Rien ne vaut la descente d'une pente
neigeuse en tennis quand il y a 20cm
de neige.


Cette fois, il faut traverser quelques pentes neigeuses; c'est toujours sympa et ça rafraichit la plante des pieds. Sam, adore les ballades dans la neige puisqu'il marcher et boire en même temps quand il sort la langue.

Max nous montre le chemin de descente, une petite photo souvenir, et nous revoilà partis.













Votre rédacteur puis Sam & Max.
Nous redescendons en suivant un pipeline de gaz qui traverse notre montagne. 300 mètres de dénivelé négatif cette fois et nous voilà dans City creak, un des canyons qui débouchent sur Salt Lake City.

Sur le chemin de City Creak. Au fond, Salt Lake City,
à droite notre chemin de randonnée. Sous Sophie, le pipeline.
City creak est un parc naturel protégé, il y a entre autre une des sources d'eau alimentant SLC. D'après les panneaux d'informations, on y trouve également des serpents à sonnette, des ours et des cougars. Personnellement, nous n'aurons rien vu à part quelques biches, une dizaine de randonneurs et quelques cyclistes (l'accès routier est contrôlé: jours pairs pour les vélos et impairs pour les véhicules). Nous rejoignons Salt Lake City en arrivant directement en haut des avenues. Le soleil commence à descendre.
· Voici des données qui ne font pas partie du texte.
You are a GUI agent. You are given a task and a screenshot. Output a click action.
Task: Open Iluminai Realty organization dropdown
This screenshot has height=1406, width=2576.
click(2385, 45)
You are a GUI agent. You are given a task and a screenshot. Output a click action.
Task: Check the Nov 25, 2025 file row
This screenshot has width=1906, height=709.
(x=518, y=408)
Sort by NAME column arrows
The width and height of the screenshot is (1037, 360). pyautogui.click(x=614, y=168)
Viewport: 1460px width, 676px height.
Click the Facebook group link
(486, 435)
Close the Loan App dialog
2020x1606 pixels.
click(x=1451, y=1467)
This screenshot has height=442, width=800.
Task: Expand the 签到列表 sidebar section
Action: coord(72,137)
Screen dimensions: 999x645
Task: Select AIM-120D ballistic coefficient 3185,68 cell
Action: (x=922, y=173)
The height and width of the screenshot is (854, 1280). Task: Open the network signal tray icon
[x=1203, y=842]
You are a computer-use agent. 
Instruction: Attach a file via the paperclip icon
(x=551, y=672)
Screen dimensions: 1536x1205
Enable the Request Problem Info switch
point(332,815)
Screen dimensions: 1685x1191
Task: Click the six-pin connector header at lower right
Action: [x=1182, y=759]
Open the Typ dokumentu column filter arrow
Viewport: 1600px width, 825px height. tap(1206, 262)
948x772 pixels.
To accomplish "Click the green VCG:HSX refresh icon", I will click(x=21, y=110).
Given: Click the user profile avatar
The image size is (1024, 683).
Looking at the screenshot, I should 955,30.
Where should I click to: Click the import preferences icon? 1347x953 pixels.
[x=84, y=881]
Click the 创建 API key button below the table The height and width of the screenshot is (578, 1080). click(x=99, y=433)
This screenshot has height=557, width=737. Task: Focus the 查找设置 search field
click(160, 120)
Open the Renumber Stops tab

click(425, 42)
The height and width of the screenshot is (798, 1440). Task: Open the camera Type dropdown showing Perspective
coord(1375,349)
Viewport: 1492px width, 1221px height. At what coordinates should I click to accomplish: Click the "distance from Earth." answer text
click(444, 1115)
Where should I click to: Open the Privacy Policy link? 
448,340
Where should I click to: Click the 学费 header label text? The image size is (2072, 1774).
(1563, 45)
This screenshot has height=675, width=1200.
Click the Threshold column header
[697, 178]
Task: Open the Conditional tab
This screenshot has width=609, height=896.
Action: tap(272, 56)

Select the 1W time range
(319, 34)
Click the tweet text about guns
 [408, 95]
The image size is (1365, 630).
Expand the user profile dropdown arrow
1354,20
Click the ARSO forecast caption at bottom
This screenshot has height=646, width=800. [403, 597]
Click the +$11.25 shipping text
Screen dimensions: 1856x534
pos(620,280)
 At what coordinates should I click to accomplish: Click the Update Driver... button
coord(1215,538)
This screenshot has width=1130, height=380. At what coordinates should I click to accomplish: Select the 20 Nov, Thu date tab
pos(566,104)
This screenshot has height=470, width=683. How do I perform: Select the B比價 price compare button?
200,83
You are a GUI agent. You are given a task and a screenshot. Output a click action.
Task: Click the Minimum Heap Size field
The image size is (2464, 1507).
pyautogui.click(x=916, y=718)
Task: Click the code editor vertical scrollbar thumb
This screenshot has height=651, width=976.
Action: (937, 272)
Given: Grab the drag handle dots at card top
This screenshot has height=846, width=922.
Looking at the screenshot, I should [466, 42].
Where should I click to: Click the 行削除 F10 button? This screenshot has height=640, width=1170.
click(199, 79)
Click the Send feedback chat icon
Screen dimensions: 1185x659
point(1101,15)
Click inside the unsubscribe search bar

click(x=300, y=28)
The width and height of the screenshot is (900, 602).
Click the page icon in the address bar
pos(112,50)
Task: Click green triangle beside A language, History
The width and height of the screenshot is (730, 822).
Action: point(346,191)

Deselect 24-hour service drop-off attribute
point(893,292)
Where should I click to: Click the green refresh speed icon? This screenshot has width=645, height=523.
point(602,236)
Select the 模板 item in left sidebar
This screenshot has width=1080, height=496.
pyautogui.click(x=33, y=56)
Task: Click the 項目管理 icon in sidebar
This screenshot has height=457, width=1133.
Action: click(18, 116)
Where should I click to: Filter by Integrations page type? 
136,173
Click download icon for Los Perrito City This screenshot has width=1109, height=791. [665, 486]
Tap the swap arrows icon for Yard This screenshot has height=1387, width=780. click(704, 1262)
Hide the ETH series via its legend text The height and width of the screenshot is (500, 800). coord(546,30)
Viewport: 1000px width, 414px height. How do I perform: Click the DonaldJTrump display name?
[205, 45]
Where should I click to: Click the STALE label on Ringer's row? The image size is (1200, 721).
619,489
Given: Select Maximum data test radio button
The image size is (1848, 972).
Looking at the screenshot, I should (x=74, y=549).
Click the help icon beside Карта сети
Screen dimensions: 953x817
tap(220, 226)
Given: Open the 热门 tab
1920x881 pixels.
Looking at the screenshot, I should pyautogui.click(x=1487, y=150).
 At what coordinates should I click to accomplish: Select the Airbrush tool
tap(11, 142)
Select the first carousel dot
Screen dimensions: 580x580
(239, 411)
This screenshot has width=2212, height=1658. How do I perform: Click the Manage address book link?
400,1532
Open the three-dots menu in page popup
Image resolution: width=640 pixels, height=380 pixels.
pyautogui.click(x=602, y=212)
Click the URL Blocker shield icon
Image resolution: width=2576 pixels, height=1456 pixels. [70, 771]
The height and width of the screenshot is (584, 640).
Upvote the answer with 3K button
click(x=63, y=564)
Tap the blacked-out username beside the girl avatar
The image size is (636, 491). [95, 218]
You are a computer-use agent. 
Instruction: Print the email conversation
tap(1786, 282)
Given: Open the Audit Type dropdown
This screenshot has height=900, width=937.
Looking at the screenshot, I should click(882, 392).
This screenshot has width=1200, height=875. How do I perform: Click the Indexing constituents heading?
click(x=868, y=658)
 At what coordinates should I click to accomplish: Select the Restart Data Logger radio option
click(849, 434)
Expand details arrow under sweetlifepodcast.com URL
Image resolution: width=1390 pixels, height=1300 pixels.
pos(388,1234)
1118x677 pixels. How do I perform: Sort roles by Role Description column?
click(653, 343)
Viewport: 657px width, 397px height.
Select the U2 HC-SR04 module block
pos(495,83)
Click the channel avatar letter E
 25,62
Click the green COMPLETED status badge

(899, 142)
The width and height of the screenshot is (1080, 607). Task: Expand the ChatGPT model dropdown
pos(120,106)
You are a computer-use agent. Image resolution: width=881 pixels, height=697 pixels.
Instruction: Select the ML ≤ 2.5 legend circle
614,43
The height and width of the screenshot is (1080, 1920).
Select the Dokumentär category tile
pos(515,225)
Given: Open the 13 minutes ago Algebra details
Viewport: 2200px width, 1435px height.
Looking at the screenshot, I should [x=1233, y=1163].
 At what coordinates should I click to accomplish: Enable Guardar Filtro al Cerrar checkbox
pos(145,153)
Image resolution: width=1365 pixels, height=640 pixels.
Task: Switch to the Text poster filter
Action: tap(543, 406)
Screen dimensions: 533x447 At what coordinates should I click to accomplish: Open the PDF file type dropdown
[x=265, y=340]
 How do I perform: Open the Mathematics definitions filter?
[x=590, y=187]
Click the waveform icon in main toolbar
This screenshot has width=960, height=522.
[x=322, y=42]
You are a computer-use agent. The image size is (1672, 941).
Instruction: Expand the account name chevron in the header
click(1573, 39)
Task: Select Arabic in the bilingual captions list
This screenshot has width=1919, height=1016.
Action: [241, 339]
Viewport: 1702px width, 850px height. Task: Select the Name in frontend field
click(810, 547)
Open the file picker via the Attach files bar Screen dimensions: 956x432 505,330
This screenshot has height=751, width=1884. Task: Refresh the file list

Bilan, 6h30 de ballade, 250 photos (avant triage), une dizaine de miles parcourus et 600 mètres de dénivelé (300 positifs + 300 négatifs). Nous avons mal aux jambes et finalement, nous sommes couverts de coup de soleil. Vive le temps de montagne: il ne fait pas forcément chaud, l'air est frais, mais le soleil nous tape dessus en Utes.